Les préséances sociales sont déterminées moins par l’utilité ou la difficulté des métiers exercés, que par leur pureté ou leur impureté relatives. L’ouvrage de M. Nesfield, si précieux qu’il soit, ne nous découvre donc pas les lois universelles qui président à la gradation des professions : il nous fait plutôt comprendre qu’il n’y a pas, pour cette gradation, de critère unique. Chaque civilisation a sa façon préférée de classer les métiers ; et c’est sans doute la façon dont elle les classe qui exprime le mieux ses tendances intimes. Dans la civilisation hindoue, ce sont surtout des vues religieuses, plutôt que des tendances économiques, qui fixent son rang à chaque groupe.

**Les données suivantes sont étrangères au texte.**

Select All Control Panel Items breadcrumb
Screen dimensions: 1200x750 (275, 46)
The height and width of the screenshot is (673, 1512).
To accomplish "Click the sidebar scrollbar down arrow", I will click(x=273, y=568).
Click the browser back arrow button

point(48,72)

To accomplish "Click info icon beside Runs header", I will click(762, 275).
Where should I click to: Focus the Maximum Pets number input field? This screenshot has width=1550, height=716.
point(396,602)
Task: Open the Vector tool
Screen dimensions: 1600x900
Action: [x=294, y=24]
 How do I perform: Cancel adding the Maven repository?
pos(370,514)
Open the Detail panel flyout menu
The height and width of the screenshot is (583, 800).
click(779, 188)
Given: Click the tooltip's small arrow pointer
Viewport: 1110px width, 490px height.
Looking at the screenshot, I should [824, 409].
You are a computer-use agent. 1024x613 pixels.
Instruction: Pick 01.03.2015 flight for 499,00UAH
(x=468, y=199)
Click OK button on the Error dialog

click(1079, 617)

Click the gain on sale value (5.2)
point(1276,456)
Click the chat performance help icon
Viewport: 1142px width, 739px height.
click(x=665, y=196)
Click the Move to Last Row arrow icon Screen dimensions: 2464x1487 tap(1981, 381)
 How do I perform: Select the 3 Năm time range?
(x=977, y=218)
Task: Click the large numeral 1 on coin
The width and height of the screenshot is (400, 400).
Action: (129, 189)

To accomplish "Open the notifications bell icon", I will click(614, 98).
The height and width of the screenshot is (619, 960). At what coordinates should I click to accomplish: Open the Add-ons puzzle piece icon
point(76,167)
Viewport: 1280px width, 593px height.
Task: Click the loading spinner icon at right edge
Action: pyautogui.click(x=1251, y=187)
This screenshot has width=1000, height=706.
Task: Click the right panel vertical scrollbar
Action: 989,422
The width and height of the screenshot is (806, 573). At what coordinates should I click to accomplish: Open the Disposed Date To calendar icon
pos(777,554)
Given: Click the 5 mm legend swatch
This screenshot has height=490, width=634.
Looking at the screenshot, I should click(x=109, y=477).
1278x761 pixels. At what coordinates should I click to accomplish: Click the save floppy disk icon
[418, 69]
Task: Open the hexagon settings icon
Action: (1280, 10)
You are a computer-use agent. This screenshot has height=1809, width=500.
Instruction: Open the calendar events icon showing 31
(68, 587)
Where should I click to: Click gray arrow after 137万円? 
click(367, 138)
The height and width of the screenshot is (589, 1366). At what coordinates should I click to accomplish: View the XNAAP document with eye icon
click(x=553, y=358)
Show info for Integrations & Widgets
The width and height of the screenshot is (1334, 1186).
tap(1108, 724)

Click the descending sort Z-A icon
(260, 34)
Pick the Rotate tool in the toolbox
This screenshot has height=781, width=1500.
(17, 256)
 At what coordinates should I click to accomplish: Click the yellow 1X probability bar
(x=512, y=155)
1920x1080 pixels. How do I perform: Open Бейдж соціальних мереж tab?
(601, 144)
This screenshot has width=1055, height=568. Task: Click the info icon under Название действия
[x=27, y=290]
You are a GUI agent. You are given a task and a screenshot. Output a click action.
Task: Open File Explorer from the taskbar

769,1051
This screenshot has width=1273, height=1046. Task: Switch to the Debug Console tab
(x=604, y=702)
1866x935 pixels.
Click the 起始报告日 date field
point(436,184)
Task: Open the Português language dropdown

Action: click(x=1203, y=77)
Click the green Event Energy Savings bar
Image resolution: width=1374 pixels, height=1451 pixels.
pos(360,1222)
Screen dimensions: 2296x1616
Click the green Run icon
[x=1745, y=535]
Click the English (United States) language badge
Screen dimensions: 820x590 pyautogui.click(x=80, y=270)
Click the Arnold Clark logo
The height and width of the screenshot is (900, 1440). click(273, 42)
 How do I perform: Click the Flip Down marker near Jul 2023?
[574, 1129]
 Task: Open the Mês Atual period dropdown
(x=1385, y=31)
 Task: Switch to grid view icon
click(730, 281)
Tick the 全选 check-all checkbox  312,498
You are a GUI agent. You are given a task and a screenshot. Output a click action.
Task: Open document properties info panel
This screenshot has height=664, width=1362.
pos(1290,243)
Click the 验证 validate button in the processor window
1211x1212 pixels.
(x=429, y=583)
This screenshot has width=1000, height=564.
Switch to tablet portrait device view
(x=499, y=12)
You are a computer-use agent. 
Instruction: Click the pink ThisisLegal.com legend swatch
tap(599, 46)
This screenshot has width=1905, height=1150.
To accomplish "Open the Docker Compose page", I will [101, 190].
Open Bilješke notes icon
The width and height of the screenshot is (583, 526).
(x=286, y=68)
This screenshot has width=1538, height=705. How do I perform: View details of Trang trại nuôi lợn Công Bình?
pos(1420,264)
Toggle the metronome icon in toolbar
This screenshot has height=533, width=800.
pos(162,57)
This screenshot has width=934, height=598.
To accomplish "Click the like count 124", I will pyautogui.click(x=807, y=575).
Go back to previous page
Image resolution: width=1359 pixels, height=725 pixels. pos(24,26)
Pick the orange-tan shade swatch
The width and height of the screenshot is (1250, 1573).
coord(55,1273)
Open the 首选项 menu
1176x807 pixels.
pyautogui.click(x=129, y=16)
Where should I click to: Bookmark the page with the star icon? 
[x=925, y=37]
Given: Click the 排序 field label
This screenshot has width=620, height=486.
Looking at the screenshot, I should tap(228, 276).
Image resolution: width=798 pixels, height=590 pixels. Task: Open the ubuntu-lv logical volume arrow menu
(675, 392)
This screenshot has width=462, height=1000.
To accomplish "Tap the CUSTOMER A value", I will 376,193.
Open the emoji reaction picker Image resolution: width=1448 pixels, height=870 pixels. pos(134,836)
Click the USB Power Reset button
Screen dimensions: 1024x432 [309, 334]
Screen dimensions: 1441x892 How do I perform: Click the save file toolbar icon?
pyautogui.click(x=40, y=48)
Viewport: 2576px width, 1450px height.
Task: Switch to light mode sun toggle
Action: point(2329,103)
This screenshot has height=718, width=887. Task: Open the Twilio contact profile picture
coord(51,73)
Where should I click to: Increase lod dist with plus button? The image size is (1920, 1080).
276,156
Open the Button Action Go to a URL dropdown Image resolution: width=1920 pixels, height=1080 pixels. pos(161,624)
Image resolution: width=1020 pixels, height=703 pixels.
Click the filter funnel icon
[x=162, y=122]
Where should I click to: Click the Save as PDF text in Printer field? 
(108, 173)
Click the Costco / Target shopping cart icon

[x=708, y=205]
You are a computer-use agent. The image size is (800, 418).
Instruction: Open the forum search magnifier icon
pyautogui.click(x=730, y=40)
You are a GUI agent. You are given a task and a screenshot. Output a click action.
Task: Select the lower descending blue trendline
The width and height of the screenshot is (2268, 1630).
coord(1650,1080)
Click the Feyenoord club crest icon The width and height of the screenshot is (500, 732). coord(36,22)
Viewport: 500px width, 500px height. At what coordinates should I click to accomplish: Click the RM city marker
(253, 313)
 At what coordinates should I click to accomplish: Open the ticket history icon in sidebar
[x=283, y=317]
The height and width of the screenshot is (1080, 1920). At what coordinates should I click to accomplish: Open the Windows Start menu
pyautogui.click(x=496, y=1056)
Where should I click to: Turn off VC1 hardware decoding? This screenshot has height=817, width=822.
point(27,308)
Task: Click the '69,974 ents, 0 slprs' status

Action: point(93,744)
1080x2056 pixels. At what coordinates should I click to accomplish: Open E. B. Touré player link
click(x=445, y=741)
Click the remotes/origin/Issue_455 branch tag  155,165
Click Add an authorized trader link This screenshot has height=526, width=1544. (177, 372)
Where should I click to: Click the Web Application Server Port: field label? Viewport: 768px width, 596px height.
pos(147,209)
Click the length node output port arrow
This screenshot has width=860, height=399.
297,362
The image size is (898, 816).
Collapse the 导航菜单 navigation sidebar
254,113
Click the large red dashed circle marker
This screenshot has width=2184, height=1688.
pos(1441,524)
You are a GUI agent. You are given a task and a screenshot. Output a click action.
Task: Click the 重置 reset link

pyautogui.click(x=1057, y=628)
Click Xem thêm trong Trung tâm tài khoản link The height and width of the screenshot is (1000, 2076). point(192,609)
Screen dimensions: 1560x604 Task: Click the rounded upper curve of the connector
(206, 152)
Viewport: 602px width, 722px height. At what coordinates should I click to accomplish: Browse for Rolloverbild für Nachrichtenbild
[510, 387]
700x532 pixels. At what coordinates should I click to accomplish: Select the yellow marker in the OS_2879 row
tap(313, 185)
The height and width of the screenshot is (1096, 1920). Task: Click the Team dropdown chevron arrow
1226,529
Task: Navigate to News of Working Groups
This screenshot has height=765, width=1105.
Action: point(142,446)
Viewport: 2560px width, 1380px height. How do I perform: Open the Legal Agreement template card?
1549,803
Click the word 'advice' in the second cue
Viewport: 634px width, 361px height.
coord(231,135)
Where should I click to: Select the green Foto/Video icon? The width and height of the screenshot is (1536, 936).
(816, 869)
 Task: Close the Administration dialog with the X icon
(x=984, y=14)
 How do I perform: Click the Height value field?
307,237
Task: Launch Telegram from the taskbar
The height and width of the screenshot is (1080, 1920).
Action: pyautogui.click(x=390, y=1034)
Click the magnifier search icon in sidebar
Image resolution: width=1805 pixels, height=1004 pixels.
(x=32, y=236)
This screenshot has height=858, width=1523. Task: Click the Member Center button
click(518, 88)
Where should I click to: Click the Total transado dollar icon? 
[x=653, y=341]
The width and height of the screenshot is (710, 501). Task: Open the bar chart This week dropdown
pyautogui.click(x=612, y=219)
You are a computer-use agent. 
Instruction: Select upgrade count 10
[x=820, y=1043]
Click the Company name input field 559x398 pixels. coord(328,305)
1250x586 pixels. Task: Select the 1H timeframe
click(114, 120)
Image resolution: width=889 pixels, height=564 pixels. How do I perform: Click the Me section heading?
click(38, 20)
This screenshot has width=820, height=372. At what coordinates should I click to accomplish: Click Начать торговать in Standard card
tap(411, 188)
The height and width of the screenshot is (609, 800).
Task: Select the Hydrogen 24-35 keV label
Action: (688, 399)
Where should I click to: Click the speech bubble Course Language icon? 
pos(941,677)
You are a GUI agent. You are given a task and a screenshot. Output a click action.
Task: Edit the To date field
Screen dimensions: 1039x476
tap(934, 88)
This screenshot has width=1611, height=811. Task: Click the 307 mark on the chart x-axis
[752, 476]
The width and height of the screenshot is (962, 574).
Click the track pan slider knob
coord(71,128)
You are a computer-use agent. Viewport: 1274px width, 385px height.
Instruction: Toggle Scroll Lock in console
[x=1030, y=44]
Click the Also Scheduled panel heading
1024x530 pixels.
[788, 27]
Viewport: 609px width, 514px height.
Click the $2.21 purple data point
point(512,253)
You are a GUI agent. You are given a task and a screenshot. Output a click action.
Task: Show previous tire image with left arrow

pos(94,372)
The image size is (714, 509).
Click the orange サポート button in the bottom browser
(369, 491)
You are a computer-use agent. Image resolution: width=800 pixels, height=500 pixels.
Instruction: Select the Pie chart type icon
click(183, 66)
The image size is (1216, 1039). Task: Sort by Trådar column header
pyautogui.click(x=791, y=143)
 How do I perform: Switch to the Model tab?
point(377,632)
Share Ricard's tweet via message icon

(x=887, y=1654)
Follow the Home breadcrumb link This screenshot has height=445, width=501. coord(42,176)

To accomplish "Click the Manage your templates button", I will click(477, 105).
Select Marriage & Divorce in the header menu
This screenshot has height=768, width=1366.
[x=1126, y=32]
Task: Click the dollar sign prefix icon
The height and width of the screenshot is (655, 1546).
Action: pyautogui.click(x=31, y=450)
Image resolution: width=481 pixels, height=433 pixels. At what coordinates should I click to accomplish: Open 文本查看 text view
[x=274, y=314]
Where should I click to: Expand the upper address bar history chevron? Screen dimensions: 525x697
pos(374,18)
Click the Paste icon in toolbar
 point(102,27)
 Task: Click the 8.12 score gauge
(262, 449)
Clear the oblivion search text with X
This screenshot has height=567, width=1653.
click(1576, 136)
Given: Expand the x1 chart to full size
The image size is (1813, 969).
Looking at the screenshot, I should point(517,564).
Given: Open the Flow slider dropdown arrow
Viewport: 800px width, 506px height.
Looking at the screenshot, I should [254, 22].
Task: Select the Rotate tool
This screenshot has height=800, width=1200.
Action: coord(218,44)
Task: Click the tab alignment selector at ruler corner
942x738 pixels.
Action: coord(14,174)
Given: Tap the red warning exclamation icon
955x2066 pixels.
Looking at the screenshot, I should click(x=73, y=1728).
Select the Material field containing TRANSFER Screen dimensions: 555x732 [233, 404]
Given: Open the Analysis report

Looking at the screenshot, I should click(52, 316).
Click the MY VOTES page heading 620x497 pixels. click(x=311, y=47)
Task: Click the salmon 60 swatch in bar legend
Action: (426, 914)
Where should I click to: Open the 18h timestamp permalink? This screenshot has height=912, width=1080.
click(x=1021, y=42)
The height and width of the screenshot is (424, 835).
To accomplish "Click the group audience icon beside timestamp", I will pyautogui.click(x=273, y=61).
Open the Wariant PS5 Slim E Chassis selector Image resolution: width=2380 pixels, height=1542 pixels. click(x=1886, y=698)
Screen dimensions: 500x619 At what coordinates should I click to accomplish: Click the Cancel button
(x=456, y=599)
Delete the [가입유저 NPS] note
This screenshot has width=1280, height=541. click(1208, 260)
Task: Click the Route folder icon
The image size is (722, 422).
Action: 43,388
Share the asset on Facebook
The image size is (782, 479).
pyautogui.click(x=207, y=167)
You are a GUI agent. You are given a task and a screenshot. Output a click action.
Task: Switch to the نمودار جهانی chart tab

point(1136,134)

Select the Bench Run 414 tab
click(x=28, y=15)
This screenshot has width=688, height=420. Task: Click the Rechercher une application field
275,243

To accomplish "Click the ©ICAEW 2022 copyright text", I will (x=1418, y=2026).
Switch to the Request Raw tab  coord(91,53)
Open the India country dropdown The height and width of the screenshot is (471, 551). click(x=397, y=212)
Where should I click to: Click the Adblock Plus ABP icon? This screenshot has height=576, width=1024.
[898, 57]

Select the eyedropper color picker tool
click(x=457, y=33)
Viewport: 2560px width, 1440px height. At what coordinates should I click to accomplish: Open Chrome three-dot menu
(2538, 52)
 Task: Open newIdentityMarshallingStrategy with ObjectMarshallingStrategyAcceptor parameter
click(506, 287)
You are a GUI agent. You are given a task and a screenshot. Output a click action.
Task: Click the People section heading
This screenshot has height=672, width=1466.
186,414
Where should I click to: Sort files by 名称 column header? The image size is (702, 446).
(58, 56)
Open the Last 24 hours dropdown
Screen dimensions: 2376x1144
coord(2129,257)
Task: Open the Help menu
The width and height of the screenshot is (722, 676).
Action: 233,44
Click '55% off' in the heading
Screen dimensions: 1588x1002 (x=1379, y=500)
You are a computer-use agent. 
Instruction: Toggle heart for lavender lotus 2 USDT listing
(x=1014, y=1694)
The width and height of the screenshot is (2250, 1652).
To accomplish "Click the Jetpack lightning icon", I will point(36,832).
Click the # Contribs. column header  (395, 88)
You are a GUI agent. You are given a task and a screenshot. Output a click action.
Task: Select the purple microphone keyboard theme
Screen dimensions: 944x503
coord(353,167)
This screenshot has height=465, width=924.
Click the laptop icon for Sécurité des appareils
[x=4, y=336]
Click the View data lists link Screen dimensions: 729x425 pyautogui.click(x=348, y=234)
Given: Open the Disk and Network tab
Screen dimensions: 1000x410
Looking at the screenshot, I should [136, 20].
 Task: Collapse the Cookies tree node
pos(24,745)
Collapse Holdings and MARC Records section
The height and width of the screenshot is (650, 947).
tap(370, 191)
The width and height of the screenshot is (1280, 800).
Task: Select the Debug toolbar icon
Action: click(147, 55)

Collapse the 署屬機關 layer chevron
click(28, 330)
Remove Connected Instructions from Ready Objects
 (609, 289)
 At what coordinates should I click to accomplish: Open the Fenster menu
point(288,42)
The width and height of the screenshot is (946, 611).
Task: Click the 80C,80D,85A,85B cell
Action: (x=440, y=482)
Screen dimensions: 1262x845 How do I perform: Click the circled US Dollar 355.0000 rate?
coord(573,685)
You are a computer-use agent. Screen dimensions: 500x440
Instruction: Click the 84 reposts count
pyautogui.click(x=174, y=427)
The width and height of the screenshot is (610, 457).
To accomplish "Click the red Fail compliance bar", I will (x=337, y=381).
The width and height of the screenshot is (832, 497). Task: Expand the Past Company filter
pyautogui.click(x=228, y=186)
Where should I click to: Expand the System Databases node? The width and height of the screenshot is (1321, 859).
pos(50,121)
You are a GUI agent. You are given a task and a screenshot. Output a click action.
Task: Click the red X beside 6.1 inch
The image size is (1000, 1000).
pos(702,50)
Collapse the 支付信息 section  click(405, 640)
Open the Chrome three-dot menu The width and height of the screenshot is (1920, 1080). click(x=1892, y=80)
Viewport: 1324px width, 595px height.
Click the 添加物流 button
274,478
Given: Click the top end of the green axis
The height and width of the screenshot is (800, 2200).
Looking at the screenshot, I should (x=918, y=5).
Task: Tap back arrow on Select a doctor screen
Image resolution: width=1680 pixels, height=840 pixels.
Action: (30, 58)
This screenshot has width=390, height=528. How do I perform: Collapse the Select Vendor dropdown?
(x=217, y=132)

L’insuffisance de l’explication économique nous serait d’ailleurs rendue plus sensible encore si nous envisagions le troisième aspect du régime des castes tel que nous l’avons défini. Cette répulsion qui isole les groupes et les empêche de s’allier par des mariages, de manger ensemble, et parfois de se toucher se déduit-elle des nécessités de l’industrie ? Quand même celles-ci expliqueraient pourquoi le père doit transmettre son métier à son fils, elles n’expliqueraient nullement pourquoi le mari ne doit pas prendre femme en dehors de sa caste. Qu’importe, pour la tradition professionnelle, la femme dont il aura un fils ? L’origine étrangère de la mère n’empêchera pas celui-ci d’être son fils et de continuer la profession. Désespérant d’expliquer par son système les règles endogamiques, M. Nesfield semble en arriver à les considérer comme une invention des Brahmanes[1]. N’est-ce pas réintégrer, par un détour, cela même que la théorie de la caste-ghilde avait voulu

  1. op. cit., p. 100 sqq.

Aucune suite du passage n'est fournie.